Nodisen

Before using Nodisen medicine, carefully read the package leaflet
and complete the Patient Information Leaflet.
The medicine is intended only for adult patients.

Package leaflet: information for the patient

NODISEN, 50 mg, tablets
Diphenhydramini hydrochloridum
Please read this leaflet carefully before taking the medicine, as it contains
important information for the patient.
This medicine should always be taken exactly as described in this patient leaflet or as directed by
your doctor or pharmacist.

• Keep this leaflet, as you may need to read it again.
• If you need advice or further information, please consult your pharmacist.
• If you experience any adverse reactions, including any not listed in this leaflet, inform your doctor or pharmacist. See section 4.
• If there is no improvement after 7 days, or if your condition worsens, consult your doctor.

Table of contents of the leaflet

1. What Nodisen is and what it is used for
2. Important information before taking Nodisen
3. How to take Nodisen
4. Possible side effects
5. How to store Nodisen
6. Contents of the pack and other information

1. What Nodisen is and what it is used for

The active substance in Nodisen is diphenhydramine hydrochloride. Diphenhydramine belongs to a group of antihistamines that cause drowsiness.
Nodisen is indicated for short-term use in occasional insomnia in adults.
Occasional insomnia may occur especially when there are difficulties in falling asleep, frequent awakenings during the night, or early morning awakening related to stress or changes in time zones.
Transient sleep disturbances usually last for several days and may be caused by various factors such as stress, fatigue due to time zone changes, personal problems, or work-related issues. Treatment with Nodisen shortens the time required to fall asleep and increases the depth and quality of sleep.
Sleep disturbances may negatively affect physiological processes and lead to reduced psycho-physical performance. Insomnia is considered present, among other cases, when: the time to fall asleep exceeds half an hour, total nighttime awakenings last longer than half an hour, such disturbances occur at least three nights per week, and poor sleep quality causes fatigue or reduced daytime psycho-physical performance.
Medication should not be the primary method of treating sleep disorders and should be limited to short-term use only.
Persistent poor sleep quality may be a symptom of psychological or physical disorders requiring different treatment approaches, which should be evaluated by a doctor. Consultation with a doctor is also necessary if symptoms other than insomnia are present. Failure to properly diagnose the underlying cause of sleep disturbances and to treat it appropriately may pose a health risk.
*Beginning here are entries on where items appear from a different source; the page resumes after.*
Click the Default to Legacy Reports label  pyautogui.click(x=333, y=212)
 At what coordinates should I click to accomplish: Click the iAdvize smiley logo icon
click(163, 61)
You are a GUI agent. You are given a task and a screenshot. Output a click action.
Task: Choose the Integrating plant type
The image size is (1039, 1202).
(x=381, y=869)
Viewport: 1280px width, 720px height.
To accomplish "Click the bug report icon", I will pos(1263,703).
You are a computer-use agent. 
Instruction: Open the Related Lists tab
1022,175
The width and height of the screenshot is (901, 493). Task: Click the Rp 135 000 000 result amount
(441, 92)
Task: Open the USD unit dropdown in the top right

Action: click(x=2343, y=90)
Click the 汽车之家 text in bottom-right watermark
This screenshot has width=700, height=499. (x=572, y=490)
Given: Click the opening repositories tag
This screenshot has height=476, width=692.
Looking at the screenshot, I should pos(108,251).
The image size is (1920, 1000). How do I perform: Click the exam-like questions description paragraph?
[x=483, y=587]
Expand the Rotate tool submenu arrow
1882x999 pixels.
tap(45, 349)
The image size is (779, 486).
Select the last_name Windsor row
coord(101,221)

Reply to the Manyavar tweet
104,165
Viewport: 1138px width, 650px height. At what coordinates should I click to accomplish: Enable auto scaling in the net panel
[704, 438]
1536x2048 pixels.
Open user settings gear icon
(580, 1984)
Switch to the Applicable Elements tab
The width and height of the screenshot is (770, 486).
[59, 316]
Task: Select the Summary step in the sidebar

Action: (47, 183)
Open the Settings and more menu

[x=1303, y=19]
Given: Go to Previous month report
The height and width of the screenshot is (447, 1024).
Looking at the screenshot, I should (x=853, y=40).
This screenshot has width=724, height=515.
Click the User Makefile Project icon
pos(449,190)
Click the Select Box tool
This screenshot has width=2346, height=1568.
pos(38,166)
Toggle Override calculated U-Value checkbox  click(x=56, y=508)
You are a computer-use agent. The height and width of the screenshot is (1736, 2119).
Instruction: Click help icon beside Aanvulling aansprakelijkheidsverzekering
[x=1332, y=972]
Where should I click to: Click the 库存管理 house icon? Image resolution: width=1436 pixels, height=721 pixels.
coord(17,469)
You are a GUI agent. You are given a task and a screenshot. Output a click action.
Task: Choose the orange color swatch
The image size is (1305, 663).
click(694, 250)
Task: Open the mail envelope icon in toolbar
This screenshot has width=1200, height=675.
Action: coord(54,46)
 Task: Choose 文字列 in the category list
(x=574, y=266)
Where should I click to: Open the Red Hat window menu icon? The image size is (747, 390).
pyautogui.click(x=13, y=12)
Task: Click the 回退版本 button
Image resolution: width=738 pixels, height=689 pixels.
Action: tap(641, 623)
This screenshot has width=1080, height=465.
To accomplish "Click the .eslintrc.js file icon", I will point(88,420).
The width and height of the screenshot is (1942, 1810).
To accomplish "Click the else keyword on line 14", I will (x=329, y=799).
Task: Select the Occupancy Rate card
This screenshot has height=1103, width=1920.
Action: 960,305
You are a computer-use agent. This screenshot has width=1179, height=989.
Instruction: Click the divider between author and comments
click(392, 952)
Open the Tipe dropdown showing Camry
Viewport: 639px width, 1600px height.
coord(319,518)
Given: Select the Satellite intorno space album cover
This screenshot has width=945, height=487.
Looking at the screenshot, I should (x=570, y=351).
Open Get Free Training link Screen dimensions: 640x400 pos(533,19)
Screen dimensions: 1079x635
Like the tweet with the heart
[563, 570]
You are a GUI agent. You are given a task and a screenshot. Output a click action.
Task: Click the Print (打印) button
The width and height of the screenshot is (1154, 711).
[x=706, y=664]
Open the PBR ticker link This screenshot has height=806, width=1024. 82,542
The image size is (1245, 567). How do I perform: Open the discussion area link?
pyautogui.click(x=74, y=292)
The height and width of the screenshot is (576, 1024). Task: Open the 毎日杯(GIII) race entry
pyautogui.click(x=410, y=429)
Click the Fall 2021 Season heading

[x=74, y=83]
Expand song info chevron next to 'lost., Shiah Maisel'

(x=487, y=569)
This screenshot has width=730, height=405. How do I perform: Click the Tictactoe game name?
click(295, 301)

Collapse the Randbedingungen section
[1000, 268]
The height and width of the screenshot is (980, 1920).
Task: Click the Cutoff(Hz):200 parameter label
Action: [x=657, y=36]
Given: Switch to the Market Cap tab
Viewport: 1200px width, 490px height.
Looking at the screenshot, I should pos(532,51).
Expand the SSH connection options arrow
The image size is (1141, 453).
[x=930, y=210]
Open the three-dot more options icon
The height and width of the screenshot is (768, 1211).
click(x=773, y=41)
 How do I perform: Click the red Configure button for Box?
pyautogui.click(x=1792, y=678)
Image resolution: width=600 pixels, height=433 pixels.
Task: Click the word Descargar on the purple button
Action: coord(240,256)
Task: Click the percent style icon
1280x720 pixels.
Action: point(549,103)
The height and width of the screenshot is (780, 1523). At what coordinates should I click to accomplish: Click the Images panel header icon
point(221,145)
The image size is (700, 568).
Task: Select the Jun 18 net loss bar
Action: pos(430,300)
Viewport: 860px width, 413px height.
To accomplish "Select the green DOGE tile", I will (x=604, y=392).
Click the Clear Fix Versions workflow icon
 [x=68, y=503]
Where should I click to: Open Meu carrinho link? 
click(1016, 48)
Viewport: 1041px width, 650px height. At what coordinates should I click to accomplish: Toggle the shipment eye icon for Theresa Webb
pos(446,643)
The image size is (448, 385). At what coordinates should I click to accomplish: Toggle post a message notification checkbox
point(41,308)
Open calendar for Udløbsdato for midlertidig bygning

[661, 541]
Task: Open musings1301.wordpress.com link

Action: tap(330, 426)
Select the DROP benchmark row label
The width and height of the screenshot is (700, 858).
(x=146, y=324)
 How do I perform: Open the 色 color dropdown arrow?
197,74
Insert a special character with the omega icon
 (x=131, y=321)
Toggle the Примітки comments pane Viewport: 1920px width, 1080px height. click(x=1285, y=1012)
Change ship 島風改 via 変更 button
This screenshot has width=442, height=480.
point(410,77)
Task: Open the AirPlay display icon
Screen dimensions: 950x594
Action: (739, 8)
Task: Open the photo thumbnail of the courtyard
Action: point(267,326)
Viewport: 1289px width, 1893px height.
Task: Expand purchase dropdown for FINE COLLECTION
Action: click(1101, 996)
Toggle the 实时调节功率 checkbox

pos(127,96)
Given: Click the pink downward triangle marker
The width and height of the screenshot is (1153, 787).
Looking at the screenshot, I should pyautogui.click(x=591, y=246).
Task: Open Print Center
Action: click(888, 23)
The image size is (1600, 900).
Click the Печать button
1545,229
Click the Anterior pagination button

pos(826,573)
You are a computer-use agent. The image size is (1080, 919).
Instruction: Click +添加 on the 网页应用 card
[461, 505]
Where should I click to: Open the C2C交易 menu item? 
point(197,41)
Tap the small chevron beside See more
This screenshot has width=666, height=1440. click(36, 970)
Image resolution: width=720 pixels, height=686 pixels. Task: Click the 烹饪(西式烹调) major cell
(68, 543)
Treating the underlying condition causing sleep disturbances is essential for achieving lasting improvement in sleep quality.
Nodisen should not be used to treat chronic sleep disorders.
The treatment period should be as short as possible. Do not use the medicine for longer than 7 days without consulting a doctor. If there is no improvement after 7 days, or if your condition worsens, consult your doctor.

2. Important information before using Nodisen

When not to use Nodisen:

• if the patient is allergic to the active substance or to any of the other ingredients of this medicine (listed in section 6);
• if the patient has gastric ulcer with scarring;
• if the patient has gastric or intestinal obstruction (e.g. due to existing ulcers);
• if the patient has a phaeochromocytoma;
• if the patient has a cardiac condition known as QT prolongation;
• if the patient has cardiovascular disease or very slow heart rate;
• if the patient has low levels of electrolytes in the blood (e.g. decreased potassium or magnesium levels);
• if the patient is taking medicines used to treat heart rhythm disorders or medicines affecting heart rhythm (see section: "Nodisen with other medicines");
• if there have been cases of sudden cardiac death in the patient's immediate family.

Warnings and precautions
Before starting Nodisen, discuss this with a doctor or pharmacist:

• if the patient suffers from asthma, bronchitis or chronic obstructive pulmonary disease (COPD);
• if the patient has narrow-angle glaucoma (increased pressure in the eye);
• if the patient has an enlarged prostate or difficulty urinating (urinary retention);
• if the patient has myasthenia gravis (excessive muscle weakness);
• if the patient has epilepsy or seizure disorders;
• if the patient has moderate or severe liver or kidney disease;
• if the patient is elderly (over 65 years), as there is a higher risk of adverse effects.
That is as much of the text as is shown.